PROBLEM STATEMENT: Starting with the line that contains "Task: Click the dropdown chevron arrow", copy every line through the end of the listing, exactly and only those. No pictures should appear in the copy.
====== MATERIAL FOR THE TASK
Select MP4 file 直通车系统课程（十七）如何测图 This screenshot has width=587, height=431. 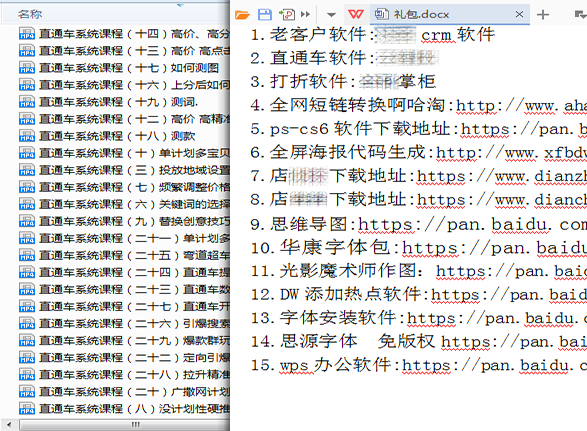119,68
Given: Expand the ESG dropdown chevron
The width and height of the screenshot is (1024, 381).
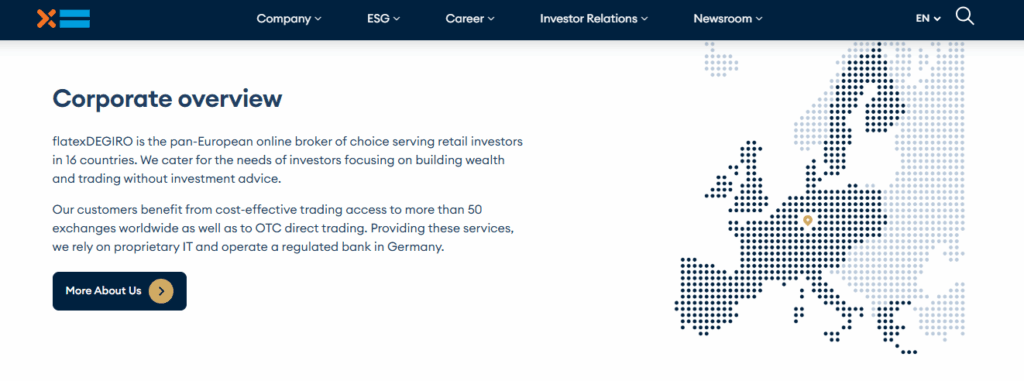Looking at the screenshot, I should click(396, 19).
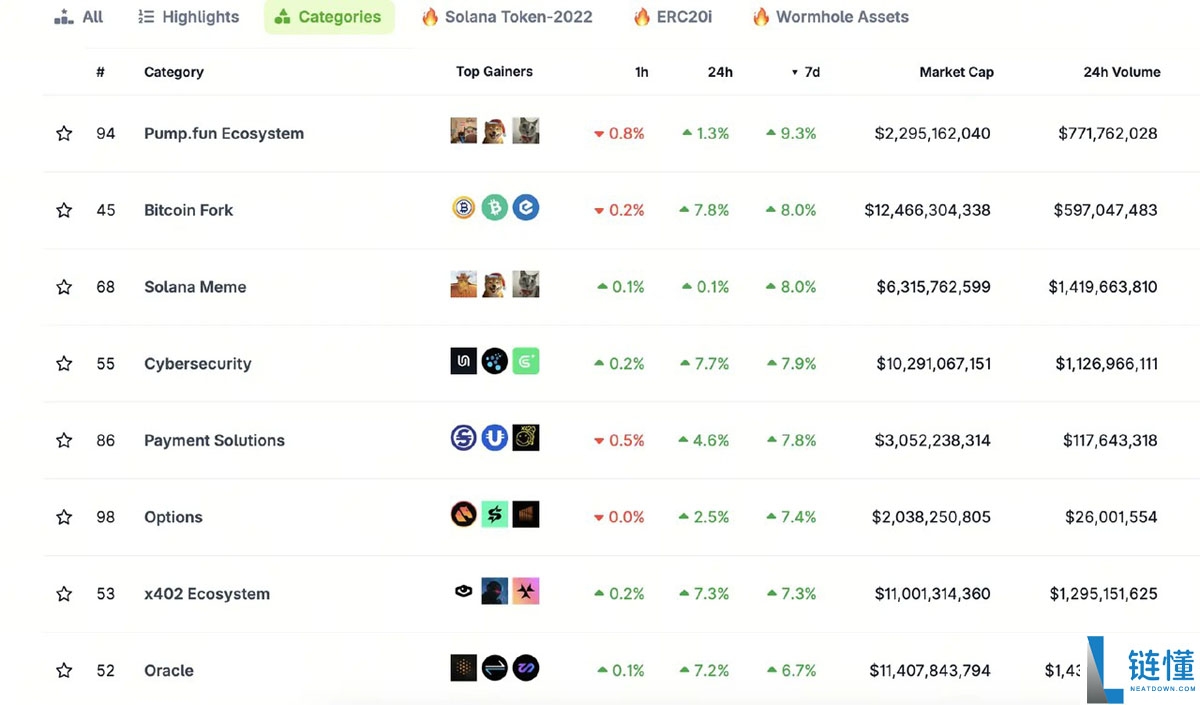Open the Cybersecurity category link
This screenshot has width=1200, height=705.
tap(198, 364)
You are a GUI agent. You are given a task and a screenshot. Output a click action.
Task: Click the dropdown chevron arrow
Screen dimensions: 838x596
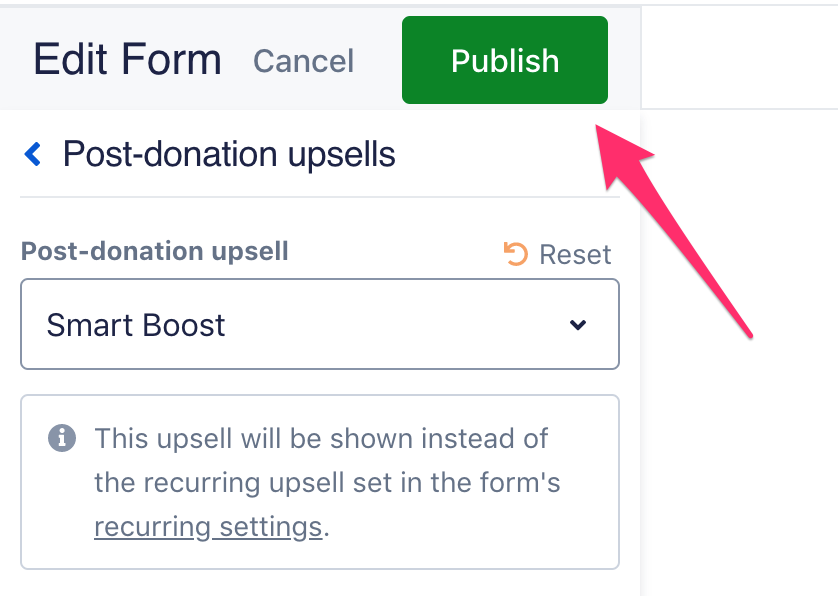pos(577,325)
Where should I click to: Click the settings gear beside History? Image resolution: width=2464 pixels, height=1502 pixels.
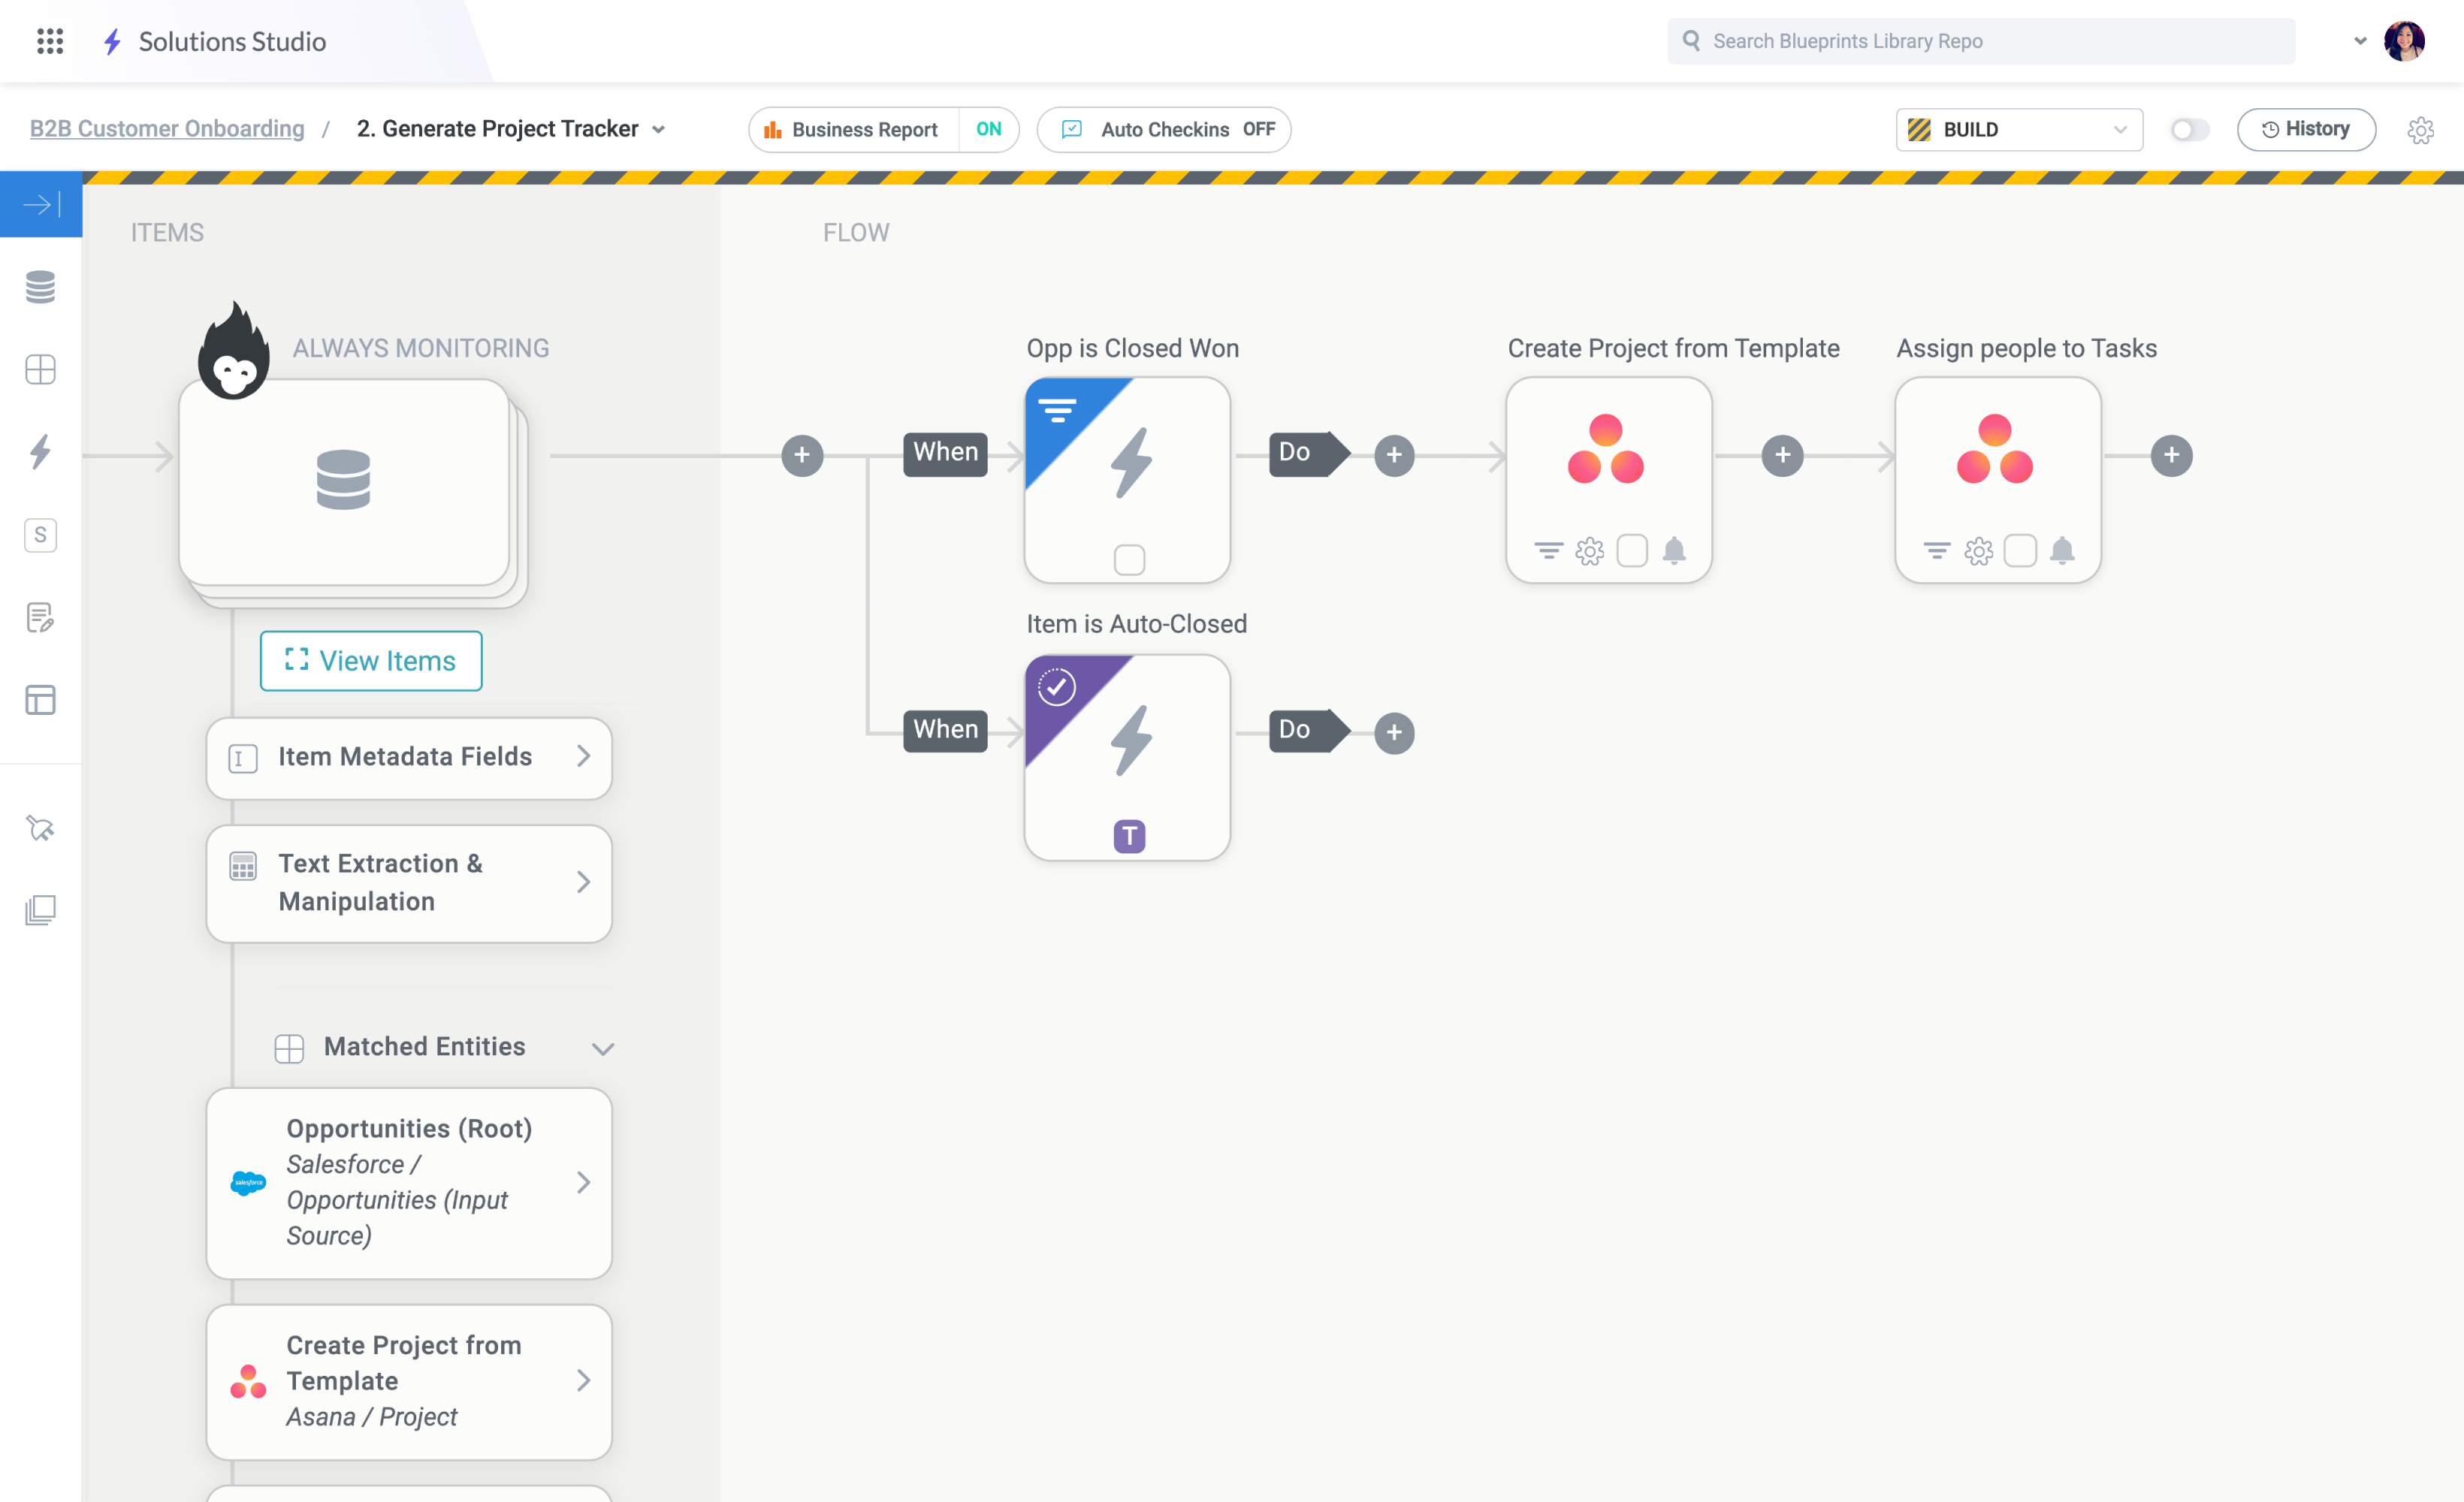2420,130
============
OUTPUT FOR THIS EXERCISE:
Task: Click the dropdown chevron arrow
Screen dimensions: 838x596
pos(577,325)
Where should I click to: Click the settings gear beside History? Image resolution: width=2464 pixels, height=1502 pixels.
2420,130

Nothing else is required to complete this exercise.